- [WHAT THE EXERCISE ASKS] Within the data that follows, set down exactly the lines from the one containing "This screenshot has width=2576, height=1448." through the one containing "Given: Expand the Jan 3, 16 transaction row", both ends included.

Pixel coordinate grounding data
----------------
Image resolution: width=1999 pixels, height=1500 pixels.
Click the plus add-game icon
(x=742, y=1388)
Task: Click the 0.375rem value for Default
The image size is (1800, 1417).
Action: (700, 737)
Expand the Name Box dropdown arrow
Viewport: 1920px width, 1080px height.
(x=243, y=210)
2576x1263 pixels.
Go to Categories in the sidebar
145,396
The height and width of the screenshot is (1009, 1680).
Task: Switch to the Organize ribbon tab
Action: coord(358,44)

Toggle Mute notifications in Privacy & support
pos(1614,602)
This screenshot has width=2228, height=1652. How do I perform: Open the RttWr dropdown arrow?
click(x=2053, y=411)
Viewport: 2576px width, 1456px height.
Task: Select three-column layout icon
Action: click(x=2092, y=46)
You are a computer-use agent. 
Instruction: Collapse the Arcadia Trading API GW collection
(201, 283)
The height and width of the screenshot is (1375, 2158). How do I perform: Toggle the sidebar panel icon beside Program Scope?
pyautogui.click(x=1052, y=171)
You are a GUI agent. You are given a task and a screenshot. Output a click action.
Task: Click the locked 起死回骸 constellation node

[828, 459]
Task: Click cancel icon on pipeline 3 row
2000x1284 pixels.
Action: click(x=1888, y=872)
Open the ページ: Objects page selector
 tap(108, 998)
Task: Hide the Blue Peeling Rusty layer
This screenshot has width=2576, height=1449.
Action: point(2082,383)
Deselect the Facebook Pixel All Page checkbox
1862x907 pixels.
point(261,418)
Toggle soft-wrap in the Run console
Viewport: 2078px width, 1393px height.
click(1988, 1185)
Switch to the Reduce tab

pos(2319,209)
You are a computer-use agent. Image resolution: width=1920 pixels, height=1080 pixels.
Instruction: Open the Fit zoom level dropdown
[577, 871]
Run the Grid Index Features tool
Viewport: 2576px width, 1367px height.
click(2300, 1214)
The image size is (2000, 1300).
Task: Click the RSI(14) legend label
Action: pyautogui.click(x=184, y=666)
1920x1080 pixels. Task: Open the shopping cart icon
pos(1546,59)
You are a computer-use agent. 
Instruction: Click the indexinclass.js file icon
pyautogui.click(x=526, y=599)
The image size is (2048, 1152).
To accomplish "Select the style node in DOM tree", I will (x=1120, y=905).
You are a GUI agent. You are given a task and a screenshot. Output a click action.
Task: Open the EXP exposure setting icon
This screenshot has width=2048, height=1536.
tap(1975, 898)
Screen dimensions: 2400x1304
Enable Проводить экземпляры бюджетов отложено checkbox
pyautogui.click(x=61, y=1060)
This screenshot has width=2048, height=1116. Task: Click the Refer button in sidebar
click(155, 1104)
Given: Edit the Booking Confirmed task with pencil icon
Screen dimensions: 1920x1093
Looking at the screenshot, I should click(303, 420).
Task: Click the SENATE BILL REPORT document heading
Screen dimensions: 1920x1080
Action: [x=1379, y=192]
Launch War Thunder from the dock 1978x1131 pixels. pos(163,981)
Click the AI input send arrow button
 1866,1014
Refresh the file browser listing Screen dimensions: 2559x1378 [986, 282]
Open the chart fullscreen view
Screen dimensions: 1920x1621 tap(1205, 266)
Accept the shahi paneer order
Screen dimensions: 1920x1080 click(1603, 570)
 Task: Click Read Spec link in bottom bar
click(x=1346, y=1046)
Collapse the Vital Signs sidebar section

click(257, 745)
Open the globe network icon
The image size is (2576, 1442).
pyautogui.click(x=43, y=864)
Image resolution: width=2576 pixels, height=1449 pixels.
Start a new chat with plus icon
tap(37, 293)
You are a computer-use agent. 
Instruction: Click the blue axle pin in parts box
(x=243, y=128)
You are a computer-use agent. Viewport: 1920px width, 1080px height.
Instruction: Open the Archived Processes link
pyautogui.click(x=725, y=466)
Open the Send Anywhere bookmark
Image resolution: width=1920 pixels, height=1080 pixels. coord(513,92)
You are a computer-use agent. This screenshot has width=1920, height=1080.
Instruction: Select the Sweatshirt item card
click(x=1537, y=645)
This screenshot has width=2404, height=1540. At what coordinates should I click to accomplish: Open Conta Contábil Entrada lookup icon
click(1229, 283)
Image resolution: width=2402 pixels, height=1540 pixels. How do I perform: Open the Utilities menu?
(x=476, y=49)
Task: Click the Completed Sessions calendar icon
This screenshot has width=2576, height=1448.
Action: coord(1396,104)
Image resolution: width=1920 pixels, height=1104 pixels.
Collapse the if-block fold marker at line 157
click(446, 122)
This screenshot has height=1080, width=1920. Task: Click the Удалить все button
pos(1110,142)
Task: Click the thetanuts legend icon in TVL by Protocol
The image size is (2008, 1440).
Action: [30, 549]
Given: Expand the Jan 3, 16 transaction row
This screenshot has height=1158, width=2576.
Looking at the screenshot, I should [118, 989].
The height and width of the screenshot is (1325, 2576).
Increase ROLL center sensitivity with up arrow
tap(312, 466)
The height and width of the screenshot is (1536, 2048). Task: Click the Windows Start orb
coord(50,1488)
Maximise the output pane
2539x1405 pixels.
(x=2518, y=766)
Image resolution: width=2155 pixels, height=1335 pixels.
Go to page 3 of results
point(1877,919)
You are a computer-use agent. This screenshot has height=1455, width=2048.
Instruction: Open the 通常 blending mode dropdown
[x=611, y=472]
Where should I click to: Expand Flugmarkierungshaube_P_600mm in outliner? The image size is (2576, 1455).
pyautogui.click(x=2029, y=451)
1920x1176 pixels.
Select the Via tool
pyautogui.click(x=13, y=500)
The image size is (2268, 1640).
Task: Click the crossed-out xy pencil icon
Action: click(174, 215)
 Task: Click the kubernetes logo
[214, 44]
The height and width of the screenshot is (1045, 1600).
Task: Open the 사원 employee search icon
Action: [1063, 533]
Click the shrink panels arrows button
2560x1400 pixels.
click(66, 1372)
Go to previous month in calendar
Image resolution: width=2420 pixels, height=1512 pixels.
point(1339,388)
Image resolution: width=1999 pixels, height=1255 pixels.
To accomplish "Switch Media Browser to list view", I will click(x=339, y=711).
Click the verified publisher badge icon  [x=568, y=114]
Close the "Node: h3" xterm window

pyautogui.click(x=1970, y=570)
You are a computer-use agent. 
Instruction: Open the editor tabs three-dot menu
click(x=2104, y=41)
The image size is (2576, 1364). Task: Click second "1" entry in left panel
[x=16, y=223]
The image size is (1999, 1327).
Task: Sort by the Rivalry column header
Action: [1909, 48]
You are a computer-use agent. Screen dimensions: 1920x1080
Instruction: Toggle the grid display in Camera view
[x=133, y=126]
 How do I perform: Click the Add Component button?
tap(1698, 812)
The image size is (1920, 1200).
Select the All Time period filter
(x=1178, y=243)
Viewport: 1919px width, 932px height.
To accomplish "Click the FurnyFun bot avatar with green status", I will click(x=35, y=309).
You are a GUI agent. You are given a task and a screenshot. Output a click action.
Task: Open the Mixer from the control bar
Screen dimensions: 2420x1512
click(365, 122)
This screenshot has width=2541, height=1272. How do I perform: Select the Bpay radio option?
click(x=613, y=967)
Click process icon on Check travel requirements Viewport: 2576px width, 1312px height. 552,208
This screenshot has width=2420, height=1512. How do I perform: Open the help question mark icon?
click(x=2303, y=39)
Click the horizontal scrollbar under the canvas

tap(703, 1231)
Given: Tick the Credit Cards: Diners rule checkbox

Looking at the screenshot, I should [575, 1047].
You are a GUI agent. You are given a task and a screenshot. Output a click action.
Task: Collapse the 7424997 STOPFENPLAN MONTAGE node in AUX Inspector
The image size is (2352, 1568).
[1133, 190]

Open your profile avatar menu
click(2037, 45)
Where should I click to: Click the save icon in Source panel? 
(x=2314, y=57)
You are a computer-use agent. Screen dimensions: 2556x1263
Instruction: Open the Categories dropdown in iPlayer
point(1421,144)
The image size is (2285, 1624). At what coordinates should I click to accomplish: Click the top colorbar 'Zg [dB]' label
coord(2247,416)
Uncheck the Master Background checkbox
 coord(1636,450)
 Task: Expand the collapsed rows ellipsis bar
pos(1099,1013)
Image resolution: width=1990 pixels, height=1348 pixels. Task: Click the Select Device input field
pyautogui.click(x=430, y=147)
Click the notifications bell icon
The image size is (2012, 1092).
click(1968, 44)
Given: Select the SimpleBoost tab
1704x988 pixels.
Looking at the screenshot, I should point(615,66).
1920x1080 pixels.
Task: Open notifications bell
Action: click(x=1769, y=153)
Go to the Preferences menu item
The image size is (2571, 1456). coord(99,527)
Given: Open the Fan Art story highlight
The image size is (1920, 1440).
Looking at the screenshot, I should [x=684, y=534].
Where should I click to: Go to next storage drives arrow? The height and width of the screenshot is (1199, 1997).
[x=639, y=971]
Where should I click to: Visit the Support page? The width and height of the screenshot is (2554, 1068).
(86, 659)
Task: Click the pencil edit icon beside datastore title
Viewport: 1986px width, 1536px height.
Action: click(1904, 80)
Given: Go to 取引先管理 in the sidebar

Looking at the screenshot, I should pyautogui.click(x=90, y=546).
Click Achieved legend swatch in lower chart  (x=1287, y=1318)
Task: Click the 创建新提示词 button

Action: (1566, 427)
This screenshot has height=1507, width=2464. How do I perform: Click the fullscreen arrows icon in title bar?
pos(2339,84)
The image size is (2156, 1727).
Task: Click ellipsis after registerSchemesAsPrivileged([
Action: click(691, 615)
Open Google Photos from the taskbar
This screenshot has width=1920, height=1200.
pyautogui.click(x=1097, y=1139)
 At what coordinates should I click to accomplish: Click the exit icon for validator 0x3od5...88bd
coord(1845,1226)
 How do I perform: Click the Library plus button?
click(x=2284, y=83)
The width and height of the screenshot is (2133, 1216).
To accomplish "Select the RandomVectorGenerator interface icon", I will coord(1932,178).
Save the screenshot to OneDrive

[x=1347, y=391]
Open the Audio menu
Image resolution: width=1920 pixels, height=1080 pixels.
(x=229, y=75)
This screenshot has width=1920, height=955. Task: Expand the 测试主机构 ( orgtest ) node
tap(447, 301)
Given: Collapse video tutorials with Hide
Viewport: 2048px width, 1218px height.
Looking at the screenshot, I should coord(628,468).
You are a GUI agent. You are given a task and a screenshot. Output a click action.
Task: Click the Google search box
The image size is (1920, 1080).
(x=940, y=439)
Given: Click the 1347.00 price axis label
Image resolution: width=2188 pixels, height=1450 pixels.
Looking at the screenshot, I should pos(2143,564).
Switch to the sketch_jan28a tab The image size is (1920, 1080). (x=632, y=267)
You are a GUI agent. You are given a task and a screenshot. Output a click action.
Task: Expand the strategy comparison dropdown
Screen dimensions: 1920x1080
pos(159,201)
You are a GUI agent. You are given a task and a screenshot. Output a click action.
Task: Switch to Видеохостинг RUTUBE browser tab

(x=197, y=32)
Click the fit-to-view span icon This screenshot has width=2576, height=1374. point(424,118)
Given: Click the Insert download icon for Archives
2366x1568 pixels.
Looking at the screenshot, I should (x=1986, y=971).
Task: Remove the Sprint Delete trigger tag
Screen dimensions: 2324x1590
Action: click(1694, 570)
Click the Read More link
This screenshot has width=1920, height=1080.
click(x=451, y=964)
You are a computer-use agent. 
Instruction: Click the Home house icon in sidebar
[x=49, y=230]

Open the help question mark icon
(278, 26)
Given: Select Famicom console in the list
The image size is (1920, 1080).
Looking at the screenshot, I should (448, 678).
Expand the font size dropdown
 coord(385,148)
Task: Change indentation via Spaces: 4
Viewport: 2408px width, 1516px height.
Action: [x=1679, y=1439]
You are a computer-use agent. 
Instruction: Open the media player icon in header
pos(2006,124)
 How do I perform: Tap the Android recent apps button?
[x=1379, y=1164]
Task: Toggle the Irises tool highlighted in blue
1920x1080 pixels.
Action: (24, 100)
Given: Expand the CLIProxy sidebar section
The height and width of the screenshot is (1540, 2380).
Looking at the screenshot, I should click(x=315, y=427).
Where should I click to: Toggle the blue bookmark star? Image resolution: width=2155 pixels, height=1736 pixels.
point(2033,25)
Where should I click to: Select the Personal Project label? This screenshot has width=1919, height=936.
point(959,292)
----------------
- [SOLUTION]
This screenshot has width=2576, height=1448.
Action: coord(1396,104)
Image resolution: width=1920 pixels, height=1104 pixels.
Collapse the if-block fold marker at line 157
click(446, 122)
This screenshot has height=1080, width=1920. Task: Click the Удалить все button
pos(1110,142)
Task: Click the thetanuts legend icon in TVL by Protocol
The image size is (2008, 1440).
Action: [30, 549]
Given: Expand the Jan 3, 16 transaction row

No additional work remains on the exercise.